Short exercise: Return, without any changes, the lines of the data below from the line with "Given: Select the All filter button" up to and including the line with "coord(161,37)".
Start of Records for this task
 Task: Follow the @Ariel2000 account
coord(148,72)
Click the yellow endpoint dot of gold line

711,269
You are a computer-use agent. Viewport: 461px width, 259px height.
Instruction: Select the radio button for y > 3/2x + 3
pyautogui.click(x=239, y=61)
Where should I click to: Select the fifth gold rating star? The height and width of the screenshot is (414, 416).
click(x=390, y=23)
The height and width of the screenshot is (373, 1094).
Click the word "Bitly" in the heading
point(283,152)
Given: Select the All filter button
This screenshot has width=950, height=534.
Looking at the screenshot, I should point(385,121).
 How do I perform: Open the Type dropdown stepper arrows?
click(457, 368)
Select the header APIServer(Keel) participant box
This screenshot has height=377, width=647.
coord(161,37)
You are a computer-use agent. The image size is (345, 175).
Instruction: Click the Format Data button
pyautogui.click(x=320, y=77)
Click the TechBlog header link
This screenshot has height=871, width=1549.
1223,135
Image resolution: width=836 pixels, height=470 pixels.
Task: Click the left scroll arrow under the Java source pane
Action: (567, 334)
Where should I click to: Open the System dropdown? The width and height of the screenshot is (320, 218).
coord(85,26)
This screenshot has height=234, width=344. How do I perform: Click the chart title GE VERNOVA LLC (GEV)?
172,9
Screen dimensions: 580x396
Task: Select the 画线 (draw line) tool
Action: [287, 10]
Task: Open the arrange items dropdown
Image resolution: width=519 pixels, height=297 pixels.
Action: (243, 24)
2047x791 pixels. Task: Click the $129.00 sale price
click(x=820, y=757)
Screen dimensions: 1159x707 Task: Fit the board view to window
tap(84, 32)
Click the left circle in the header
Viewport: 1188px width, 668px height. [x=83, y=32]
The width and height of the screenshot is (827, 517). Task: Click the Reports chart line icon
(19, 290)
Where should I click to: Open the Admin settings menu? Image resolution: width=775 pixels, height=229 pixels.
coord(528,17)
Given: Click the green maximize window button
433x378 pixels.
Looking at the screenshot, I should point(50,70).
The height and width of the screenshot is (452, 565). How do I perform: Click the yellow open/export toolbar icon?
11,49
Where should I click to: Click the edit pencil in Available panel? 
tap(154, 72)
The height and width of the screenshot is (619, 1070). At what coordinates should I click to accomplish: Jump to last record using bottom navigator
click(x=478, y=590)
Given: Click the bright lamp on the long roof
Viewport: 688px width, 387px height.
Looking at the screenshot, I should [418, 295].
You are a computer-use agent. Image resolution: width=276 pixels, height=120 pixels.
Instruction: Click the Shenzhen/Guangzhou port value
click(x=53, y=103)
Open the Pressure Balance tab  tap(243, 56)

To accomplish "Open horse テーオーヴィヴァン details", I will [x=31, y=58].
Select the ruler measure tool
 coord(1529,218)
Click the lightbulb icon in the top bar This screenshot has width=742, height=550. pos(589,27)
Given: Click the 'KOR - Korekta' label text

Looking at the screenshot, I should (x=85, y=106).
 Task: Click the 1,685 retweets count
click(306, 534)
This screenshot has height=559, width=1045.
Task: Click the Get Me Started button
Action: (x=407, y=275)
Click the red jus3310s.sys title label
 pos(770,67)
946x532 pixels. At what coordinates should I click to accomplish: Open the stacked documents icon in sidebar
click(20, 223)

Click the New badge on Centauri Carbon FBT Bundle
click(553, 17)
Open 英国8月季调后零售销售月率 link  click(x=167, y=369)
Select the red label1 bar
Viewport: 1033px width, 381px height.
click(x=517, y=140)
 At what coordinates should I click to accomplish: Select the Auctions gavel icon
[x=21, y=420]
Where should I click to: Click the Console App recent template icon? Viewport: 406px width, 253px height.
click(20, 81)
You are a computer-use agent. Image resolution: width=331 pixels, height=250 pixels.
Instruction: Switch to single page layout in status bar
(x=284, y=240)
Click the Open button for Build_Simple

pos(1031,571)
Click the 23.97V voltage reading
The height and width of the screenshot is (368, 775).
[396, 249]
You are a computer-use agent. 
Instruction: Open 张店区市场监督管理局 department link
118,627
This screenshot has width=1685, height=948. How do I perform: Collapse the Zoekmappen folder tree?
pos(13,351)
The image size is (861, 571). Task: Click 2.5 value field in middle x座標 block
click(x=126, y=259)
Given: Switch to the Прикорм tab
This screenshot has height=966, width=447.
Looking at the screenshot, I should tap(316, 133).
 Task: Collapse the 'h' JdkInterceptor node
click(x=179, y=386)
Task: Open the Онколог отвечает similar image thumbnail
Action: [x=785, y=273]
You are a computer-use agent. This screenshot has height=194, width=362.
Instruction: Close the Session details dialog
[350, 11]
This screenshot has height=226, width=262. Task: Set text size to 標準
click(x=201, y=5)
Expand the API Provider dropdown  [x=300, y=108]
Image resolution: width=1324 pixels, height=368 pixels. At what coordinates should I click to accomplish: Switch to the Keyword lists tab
End of Records for this task
Final result:
Given: Select the All filter button
This screenshot has width=950, height=534.
Looking at the screenshot, I should point(385,121).
 How do I perform: Open the Type dropdown stepper arrows?
click(457, 368)
Select the header APIServer(Keel) participant box
This screenshot has height=377, width=647.
coord(161,37)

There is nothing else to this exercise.